En Croacia y Bosnia, a principios de la década de 1990, presencié
lo mismo. La pulverización de mezquitas y templos católicos y
ortodoxos, la destrucción de lápidas –incluso la devastación de
tumbas con buldózer– fueron una forma de limpieza cultural que llegó
a su apogeo con el incendio de la vieja biblioteca de Sarajevo.

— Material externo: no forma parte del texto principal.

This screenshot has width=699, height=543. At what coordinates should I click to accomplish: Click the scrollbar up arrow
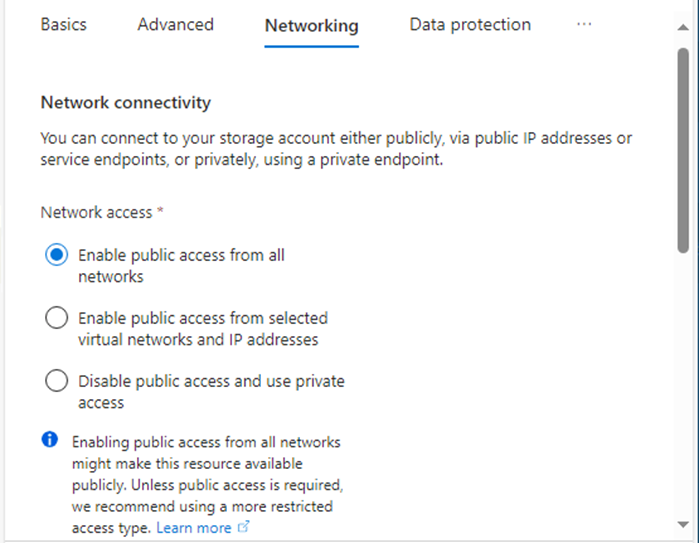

En Bagdad, en el 2003, turbas contratadas ex profeso irrumpieron
en el Museo Nacional y se apoderaron de los tesoros de la
Mesopotamia. Yo pasé caminando sobre fragmentos de estatuas griegas
que no tenían interés para los saqueadores y luego observé cómo
quemaban la biblioteca coránica; las llamas de los ejemplares del
Corán del siglo XV lastimaban los ojos, de tan brillantes. Rescaté
apenas unos cuantos documentos otomanos del siglo XVIII que se
agitaban con la brisa en el exterior.
Algunos de esos destructores fueron llevados a la ciudad en
autobús —los vi a la salida, cuando los abordaban de nuevo, y en
otro incendio identifiqué a uno de ellos—, y es cierto que la mayor
parte de la destrucción cultural es organizada. Los saqueadores
llegan en ejércitos. Joanne Farchack y yo fuimos a ver las legiones
de pillos en los sitios sumerios del sur de Iraq, arrojando a un
lado inapreciables vasijas del segundo milenio a. C., sacadas de los
hoyos de trogloditas donde estaban, para abrirse paso hacia tesoros
del cuarto milenio que yacían más abajo.
Durante la guerra civil libanesa, los depredadores del sur del
Líbano me ofrecían brazaletes fenicios de oro de los antiguos
cementerios de los alrededores de Tiro. Nadie sabe cuántos tesoros
perdió el Líbano entre 1975 y 1990. En 1975, el ejército sirio —como
lo ha hecho ahora— acantonó soldados en los sitios históricos del
Líbano, entre ellos los templos de Baalbek, en el valle de Beqaa. El
templo de Júpiter todavía muestra la cicatriz de una granada en su
esquina sudeste.
Por eso es tan importante contar con un inventario de los tesoros
de museos nacionales y ciudades antiguas. Emma Cunliffe, doctora en
filosofía e investigadora de la Universidad de Durham, publicó el
primer recuento detallado del estado de los sitios arqueológicos
sirios en su obra Daño al alma de Siria: la herencia cultural
siria en conflicto, en la cual enumera las causas de la
destrucción, el uso de sitios arqueológicos como posiciones
militares y lo que no puede llamarse de otro modo que robo
despiadado. Gran parte de su trabajo ha informado los estudios de
arqueólogos como la libanesa Joanne Farchakh.